**DATA SUPPLIED**:
-*-*-
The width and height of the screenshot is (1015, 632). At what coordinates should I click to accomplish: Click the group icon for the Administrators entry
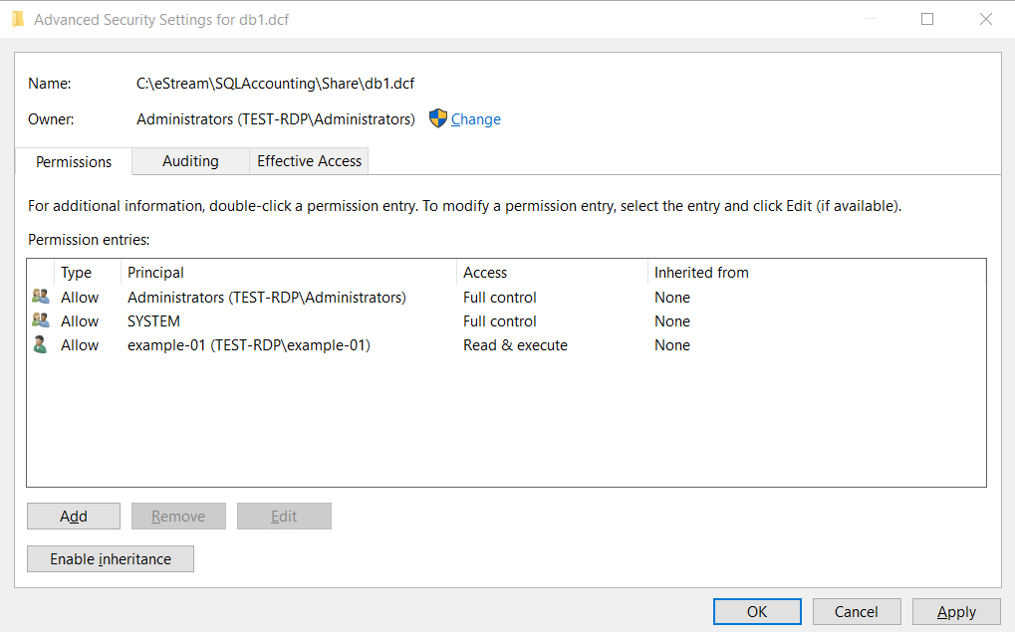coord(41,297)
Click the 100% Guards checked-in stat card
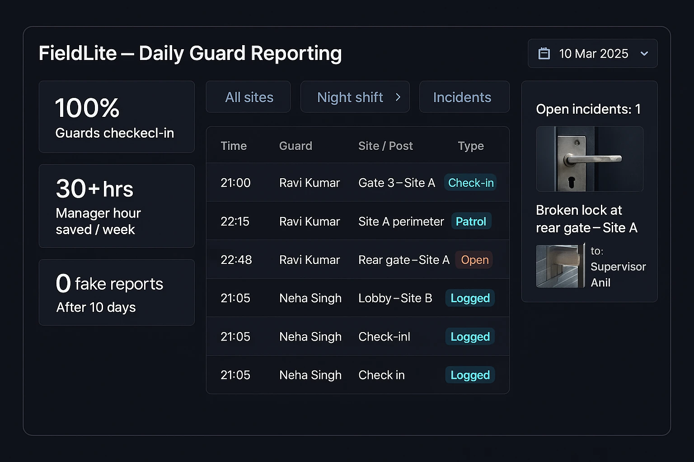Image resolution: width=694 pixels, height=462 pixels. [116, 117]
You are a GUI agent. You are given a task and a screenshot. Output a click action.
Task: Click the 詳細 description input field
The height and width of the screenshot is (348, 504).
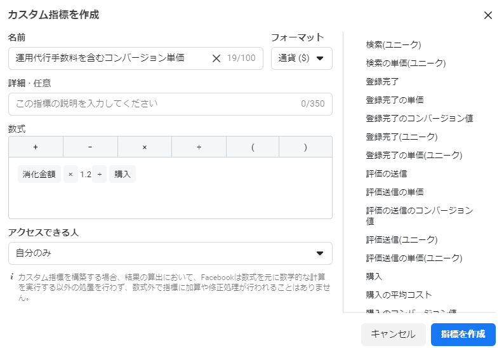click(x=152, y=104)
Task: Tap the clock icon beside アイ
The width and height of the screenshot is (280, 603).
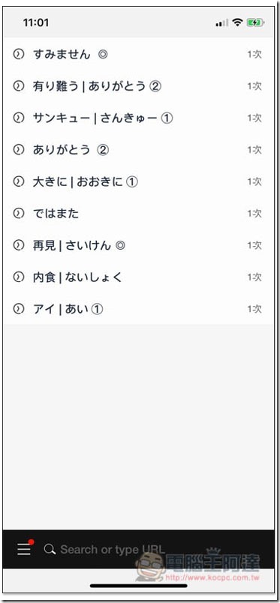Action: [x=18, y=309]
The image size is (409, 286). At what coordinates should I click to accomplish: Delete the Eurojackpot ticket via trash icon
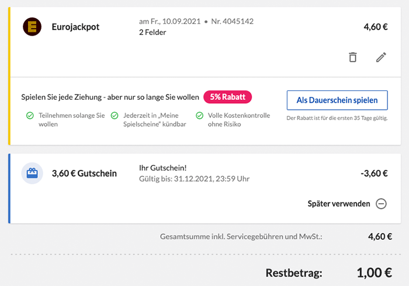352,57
-*-*-
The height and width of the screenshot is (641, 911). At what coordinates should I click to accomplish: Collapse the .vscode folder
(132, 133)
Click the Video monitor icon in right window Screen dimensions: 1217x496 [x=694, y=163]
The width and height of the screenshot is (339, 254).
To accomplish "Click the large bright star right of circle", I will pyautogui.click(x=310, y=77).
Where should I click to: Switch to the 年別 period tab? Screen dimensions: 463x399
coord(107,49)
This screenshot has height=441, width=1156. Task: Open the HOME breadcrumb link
-*-*-
**DIRECTIONS**: Working through the records, find each line containing the word "right" and copy it.

**EXPECTED ANSWER**:
Click the Video monitor icon in right window Screen dimensions: 1217x496 [x=694, y=163]
To accomplish "Click the large bright star right of circle", I will pyautogui.click(x=310, y=77).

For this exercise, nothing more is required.